Whatever problems might be affiliated with alcohol consumption, a few alcoholic drinks have always been once acknowledged to have had medicinal .

Alpine rescue teams traditionally attached containers of brandy to tracking dogs who would sniff out lost souls in the snow. The alcohol was thought to be helpful in warming a frost-bitten patient and assisting in rehabilitation. Similarly, St Paul in the Bible said that wine was good for the disgestion (1 Timothy 5:23). Additional recent medical research though has called these medicinal benefits .

It would seem that alcohol has no food value . It has none of the nitrogenous parts found in meats, eggs, milk, vegetables and seeds, out of which tissue is built, or any of the carbonaceous elements found in fat, starch and sugar.

Medical specialists have subjected alcohol to many tests and experiments and have found that it has none of the qualities of structure-building foods. Furthermore, Alcohol is incapable of being assimilated or changed into any organic proximate, and consequently cannot be considered even slightly nutritious. It is therefore not a food in any sense of its being a constructive agent in building up the body and directs nothing critical to the bodily tissue.

The other problem is whether it is of any value as a source of heat or energy. Astonishingly, it seems that alcohol does not undergo any bodily combustion (like fats, or starches, or sugars) such as would give heat to the body. This is counter-intuitive, as experience tells us that drinking alcohol frequently warms the core of the body. The medical explanation for this though is that the alcohol supplies more blood to the stomach and so increases heat at the centre at the expense of the rest of the body.

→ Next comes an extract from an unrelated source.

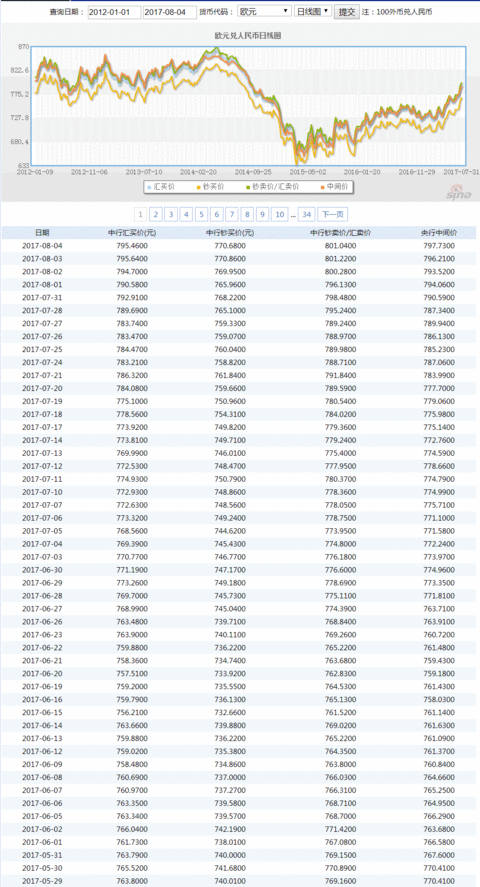Toggle the 钞买价 legend series

click(x=209, y=186)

This would suggest that the brady-bearing St Bernards probably did more harm than good by dispensing brandy to indiviaduals who may have been suffering from hypothermia. While the brandy may have given the facade of warmth by drawing more blood to the stomach, it was probably drawing the blood away from the areas where it was most important!

Over time the practice of using brandy to warm frost-bitten subjects was indeed abandoned, and physicians have instead recommended the disuse of spirits in cold climates in order to store heat under unfavorable conditions.

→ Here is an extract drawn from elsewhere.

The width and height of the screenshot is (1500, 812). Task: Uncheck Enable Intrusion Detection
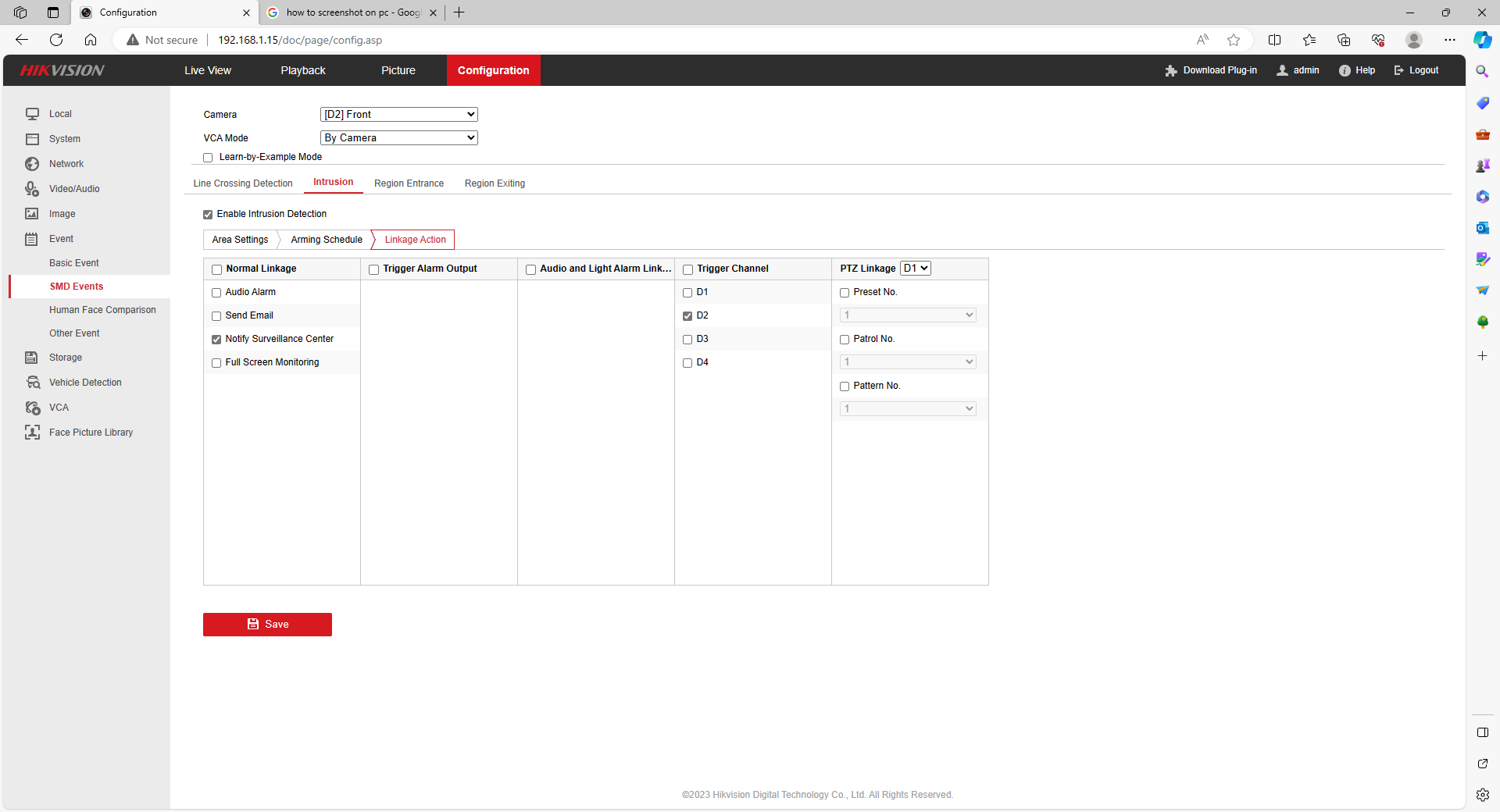coord(208,215)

For the above reasons we have to dismiss any idea that alcohol can make you fitter or stronger, even . Of course it can make the being feel more confident and powerful, and this may partially be accounted for by the fact that strength encountered after the use of alcohol is not new strength added to the system, but is the effect of calling into action pre-existing nervous energy. Beyond this though, all apprearances of increased power and ability are beyond question illusory.

Indeed, The ultimate effect of continued alcohol intake is exhaustion. This last point reminds us though that while alcohol may be of no nutritional value to the body, it may be of great value to the mind. Indeed, no one would debate that alcohol can function really well to aid in relaxation and diminish stress.

The problem of course is that when a person become reliant on alcohol to preserve mental equilibrium it can lead to alcohol addiction, which in turn can lead to severe bodily ailments and can take a terrible toll on the addicts life and relationships.